Business Intelligence originated almost two decades ago and now it has taken the whole business world by storm. Since very long BI has been undergoing several changes and have morphed itself to evolve as a master for the ever-changing business scenario. Business intelligence has also been meeting ever-increasing demands with more in-depth analysis and increased speed to extract desired outputs. With each new evolution, new use cases were born, and the resulting business value increased.
Today business gurus often consider the progression of Business Intelligence solutions into three main categories:
Descriptive analytics: This deals with the reports based on statistical information. It usually has depictions of what has happened in the past and things related to it.
Predictive analytics: This deals with reports which provide a highly-informed analysis of what is likely to happen in the future based on previous trends discovered by descriptive analytics. In other words, descriptive analysis and predictive analysis are mutually dependent on each other.
Prescriptive analytics This deals with the in-depth analysis of details on what to can expect to happen in the future, and also provide solutions on how to handle it.
Machine learning and AI are largely responsible Predictive and Prescriptive type of analytics.
Moving away from reactive analysis to proactive analysis is the new trend to gain most from any BI solution. It not only offers alerts and real-time insights but also helps stakeholders in making better-informed decisions.
Let’s have a look at the following use cases of proactive analytics that are already in effect.
- Sketching out a report on products that appeal to potential customers based on the information that they have already acquired or what they are actively searching for over the internet or through retail dashboards.
- Rearranging operations by recognizing seasonal trends in supply and demand chain.

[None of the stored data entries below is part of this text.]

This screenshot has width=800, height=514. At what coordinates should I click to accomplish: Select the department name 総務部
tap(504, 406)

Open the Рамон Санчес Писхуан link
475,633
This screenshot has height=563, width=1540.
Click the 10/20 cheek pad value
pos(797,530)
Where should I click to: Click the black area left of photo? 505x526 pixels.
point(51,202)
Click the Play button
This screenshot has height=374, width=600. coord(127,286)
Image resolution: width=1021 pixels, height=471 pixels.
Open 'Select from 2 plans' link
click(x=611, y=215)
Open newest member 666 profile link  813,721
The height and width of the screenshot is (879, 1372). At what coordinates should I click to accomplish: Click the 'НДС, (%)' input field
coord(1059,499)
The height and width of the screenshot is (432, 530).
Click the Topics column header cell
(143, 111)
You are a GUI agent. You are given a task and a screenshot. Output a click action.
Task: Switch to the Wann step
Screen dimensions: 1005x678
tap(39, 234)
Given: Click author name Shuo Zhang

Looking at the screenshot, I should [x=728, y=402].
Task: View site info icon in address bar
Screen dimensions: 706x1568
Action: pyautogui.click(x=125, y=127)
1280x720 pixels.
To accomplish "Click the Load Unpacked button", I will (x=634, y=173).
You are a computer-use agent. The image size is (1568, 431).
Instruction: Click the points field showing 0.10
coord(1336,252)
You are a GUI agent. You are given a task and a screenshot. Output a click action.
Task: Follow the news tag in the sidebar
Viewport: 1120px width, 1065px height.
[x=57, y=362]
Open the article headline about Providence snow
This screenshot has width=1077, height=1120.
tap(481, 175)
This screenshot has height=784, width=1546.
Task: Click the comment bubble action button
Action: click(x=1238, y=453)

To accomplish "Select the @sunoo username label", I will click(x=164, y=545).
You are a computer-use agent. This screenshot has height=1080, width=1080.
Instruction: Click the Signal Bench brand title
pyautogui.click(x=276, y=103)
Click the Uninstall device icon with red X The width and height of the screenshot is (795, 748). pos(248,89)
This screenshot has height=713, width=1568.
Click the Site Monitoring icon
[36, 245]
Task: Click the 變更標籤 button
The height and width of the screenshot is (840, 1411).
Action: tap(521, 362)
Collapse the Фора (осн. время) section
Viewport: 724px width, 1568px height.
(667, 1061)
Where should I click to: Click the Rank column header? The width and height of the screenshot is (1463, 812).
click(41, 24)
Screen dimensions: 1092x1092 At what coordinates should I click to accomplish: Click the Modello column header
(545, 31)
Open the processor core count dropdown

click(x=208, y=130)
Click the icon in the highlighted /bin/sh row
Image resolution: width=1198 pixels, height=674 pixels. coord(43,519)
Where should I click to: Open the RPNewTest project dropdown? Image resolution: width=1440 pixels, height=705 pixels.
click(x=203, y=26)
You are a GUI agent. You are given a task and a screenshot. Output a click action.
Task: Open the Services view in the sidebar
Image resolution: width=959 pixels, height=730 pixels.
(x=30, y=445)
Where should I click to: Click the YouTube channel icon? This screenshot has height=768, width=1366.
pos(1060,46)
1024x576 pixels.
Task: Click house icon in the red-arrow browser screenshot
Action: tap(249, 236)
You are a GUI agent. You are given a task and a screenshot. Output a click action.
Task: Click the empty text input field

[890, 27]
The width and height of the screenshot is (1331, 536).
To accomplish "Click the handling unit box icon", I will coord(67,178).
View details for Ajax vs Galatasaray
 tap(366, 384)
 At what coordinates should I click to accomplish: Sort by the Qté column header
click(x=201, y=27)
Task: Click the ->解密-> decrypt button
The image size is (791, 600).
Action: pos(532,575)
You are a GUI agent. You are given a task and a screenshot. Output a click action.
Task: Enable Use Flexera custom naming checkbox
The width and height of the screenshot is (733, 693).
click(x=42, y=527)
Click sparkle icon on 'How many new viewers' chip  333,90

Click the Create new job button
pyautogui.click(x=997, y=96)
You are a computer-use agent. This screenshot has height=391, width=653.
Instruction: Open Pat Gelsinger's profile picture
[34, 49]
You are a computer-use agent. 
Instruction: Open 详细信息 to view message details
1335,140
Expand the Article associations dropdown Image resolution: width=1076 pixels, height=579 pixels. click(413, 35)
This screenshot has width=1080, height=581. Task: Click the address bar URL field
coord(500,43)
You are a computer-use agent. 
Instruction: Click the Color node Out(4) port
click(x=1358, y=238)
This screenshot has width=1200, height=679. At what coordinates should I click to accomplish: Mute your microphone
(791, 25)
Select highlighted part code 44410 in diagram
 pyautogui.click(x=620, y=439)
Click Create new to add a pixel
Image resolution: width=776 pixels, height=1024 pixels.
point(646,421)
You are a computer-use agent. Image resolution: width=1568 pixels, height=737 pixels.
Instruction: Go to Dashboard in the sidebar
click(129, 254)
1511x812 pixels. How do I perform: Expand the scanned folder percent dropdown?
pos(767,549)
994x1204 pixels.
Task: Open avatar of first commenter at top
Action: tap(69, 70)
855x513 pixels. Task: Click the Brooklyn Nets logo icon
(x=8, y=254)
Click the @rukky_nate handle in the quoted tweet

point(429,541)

- Predicting before time repairs and maintenance for machinery in any mechanical industry.
- Assisting doctors and surgeons in making faster and more reliable diagnoses through healthcare dashboards.
- Identifying and acting upon excess product orders that seem unusual for any specific customer.
- Automating merchandising based on a predictive understanding of potential as well as existing consumers.
- Proactively addressing impending equipment malfunctions based on real-time data from IoT sensors.
- Swiftly accelerating the manufacturing and discovery of new medications.
- Generating a full-fledged maintenance schedule based on historical equipment failures to reduce flight take off delays.
The above-mentioned examples are mere instances of immense capabilities of machine learning in BI to improve business efficiency and deliver more tailor-made consumer experiences. On the other hand, AI can help businesses in the same way to make sense of the overwhelming amount of data that is being delivered.
In any scenario when solutions become more complex, then there is every possibility that companies would require more experienced employees to produce and at the same time effectively manage outputs that would effectively inform decision-makers.
At the same time, there is a challenge for BI providers to stay ahead of the cutting-edge capabilities while driving innovation and provide new functionalities to add value to their businesses without facing any intervention for highly skilled data analysts and data scientists.